Your goal:
Go through the listing below and say how many lines contain "refresh"; write nothing but the number.

Input records:
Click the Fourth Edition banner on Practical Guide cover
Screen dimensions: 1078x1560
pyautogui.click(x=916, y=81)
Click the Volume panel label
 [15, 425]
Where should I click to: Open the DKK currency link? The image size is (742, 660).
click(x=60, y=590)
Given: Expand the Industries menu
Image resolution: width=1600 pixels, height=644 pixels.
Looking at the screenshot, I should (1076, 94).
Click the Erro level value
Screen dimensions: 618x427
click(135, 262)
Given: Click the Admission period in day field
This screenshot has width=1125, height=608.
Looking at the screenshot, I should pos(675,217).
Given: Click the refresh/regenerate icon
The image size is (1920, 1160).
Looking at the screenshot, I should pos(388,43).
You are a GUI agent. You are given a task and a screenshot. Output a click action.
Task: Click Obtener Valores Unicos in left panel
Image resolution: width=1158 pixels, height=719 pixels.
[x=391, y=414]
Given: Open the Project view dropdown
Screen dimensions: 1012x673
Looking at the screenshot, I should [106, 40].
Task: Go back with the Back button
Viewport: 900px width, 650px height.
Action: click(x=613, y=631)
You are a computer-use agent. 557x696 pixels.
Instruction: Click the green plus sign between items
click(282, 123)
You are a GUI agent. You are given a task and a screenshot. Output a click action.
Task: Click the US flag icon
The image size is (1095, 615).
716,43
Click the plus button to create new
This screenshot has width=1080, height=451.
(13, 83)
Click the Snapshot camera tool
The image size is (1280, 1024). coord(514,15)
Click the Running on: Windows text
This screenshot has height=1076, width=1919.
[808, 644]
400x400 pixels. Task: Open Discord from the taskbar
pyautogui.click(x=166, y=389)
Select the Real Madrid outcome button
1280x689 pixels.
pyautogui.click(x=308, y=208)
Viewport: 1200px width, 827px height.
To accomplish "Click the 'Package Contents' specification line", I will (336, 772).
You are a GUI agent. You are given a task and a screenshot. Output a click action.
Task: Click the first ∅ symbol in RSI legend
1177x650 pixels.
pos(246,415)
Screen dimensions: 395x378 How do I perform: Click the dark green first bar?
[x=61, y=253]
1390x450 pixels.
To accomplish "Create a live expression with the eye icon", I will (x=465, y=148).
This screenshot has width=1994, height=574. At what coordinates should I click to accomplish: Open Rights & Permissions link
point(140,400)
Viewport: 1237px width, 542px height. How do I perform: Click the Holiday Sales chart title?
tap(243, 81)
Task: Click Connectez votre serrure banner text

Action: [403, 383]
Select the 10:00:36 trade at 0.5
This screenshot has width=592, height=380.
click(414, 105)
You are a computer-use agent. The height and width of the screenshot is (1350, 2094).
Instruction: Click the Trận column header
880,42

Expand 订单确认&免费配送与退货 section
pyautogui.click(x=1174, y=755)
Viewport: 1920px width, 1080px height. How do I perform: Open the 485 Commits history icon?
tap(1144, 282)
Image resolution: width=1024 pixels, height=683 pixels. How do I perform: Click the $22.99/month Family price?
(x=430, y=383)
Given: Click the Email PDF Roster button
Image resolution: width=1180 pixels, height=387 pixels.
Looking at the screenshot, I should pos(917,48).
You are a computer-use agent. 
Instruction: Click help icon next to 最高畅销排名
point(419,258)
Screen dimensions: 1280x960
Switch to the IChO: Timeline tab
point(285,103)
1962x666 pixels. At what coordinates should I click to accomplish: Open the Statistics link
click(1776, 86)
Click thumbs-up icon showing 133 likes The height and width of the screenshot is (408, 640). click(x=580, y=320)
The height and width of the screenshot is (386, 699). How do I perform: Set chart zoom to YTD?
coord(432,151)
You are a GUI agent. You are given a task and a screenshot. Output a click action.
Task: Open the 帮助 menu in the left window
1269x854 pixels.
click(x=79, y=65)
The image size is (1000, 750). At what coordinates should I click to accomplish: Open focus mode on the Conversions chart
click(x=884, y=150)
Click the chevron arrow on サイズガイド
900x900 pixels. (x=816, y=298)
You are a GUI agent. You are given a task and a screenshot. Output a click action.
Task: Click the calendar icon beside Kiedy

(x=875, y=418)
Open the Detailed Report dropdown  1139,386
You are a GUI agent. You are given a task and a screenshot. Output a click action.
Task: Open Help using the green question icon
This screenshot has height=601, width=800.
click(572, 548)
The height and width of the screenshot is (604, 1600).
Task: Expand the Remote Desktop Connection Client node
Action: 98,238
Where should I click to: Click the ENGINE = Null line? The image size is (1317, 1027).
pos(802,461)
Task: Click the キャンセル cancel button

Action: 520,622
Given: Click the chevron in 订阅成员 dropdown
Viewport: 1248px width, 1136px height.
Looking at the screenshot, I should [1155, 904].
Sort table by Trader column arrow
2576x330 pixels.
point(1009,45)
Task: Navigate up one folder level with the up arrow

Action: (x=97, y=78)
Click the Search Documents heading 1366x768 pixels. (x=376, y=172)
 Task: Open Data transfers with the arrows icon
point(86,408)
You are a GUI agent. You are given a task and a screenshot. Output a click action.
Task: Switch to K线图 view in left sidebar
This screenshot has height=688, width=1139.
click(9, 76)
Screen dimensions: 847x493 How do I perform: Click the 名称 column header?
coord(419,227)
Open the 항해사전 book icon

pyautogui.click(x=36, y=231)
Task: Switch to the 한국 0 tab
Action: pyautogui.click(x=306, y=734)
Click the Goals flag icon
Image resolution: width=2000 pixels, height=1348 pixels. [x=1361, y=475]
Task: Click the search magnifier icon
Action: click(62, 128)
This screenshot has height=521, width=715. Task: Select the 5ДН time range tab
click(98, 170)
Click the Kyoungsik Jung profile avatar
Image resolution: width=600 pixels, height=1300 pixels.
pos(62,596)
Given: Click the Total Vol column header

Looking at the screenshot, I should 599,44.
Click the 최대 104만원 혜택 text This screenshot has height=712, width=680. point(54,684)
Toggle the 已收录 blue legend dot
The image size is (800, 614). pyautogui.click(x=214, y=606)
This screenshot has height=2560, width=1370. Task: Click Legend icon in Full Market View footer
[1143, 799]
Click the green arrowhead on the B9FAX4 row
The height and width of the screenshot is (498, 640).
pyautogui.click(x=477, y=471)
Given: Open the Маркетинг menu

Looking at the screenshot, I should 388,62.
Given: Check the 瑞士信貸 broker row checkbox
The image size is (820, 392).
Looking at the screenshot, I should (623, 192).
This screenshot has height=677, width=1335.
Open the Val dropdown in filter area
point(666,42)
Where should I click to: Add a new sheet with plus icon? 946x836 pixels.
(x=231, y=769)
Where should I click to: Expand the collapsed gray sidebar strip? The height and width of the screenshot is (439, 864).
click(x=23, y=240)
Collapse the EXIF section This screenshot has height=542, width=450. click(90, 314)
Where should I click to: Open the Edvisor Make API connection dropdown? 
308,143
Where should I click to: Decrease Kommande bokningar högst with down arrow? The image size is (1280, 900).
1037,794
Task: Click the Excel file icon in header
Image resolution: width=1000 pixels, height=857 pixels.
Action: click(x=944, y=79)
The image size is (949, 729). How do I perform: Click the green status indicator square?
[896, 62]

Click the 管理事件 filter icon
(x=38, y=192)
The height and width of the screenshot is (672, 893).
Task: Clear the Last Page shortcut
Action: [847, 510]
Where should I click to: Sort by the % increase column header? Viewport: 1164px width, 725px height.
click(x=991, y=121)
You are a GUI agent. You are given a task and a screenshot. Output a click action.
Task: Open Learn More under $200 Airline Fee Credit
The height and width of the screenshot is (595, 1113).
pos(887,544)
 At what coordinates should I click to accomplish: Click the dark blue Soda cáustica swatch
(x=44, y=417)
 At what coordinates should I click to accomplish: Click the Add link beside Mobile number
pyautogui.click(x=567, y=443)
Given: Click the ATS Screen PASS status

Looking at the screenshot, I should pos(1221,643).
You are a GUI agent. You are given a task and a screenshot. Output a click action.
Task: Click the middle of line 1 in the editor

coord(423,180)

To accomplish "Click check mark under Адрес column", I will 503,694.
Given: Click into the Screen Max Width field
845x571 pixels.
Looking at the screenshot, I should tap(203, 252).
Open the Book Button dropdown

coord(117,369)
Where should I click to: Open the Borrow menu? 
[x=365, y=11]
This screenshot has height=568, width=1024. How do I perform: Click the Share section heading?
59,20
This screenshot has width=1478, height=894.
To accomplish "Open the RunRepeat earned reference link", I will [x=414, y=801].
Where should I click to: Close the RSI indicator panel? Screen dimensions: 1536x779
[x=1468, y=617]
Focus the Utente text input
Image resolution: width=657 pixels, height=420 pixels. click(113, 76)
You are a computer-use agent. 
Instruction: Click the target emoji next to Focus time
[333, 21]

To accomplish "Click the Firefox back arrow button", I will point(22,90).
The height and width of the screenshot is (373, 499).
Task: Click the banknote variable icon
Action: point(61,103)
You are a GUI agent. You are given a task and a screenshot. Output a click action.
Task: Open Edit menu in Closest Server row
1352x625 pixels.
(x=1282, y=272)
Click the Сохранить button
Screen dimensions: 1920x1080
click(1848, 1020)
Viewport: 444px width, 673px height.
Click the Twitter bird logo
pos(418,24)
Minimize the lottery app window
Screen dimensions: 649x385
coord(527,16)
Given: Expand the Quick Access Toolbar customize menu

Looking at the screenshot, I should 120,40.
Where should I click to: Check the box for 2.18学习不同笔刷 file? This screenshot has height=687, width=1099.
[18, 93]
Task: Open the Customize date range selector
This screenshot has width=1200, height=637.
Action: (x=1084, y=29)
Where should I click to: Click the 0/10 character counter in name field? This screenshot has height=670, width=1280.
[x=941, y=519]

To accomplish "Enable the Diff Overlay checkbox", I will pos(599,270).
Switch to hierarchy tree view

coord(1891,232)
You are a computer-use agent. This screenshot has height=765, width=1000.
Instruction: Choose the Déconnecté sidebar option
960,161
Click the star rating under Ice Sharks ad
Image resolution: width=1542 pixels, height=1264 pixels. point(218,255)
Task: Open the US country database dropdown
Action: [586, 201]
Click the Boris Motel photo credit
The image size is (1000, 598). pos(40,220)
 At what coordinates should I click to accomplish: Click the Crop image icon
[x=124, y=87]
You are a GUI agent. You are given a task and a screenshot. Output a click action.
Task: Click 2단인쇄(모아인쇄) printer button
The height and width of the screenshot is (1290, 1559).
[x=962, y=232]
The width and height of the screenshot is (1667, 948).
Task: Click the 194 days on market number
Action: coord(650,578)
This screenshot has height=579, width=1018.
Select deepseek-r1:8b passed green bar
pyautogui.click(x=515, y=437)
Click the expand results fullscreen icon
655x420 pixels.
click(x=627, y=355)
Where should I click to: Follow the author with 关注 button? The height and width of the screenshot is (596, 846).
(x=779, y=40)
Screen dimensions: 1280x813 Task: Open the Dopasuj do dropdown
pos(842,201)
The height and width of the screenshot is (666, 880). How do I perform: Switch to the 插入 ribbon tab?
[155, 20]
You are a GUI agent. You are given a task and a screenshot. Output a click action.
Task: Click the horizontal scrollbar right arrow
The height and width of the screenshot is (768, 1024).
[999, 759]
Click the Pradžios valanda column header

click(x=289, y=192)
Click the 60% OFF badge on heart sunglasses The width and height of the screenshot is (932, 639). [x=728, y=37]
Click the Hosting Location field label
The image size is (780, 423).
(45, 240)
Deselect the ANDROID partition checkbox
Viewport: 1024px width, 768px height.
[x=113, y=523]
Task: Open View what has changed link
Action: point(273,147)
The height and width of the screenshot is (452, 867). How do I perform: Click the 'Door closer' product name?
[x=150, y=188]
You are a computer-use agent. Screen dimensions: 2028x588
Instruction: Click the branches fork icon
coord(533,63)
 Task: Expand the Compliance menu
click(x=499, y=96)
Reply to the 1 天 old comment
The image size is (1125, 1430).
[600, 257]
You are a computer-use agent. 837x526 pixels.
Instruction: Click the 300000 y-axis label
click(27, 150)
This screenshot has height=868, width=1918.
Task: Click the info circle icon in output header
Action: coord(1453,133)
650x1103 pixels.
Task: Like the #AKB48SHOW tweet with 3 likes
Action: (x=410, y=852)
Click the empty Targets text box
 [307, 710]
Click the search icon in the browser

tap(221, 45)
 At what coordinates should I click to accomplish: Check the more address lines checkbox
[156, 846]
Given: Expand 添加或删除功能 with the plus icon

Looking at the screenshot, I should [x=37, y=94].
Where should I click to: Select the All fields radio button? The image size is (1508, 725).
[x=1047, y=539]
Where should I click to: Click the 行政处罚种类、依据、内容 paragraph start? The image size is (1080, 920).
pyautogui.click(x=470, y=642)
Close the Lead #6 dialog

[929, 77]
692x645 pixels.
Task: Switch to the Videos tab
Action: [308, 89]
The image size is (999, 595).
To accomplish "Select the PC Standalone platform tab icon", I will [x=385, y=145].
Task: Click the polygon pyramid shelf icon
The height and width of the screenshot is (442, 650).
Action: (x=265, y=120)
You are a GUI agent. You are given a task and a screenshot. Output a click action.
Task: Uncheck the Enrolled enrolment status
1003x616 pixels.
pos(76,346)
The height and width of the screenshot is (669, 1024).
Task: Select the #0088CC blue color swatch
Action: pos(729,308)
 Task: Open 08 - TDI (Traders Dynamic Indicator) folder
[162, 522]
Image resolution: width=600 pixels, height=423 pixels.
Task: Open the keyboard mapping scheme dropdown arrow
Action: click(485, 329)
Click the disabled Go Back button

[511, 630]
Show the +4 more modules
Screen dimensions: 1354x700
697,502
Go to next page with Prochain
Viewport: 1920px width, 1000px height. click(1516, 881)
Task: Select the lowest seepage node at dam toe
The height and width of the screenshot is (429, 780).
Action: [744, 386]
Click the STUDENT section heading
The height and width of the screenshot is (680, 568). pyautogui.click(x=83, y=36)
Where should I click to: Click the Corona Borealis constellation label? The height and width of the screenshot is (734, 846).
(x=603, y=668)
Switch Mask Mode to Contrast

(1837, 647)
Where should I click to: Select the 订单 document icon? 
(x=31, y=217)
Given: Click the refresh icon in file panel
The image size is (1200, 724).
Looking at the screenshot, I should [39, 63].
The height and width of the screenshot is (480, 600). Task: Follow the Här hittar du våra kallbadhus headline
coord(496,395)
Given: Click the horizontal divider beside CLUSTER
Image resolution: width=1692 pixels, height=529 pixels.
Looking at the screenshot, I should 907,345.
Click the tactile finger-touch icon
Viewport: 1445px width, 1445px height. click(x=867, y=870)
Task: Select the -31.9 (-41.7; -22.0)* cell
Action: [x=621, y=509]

Written response:
2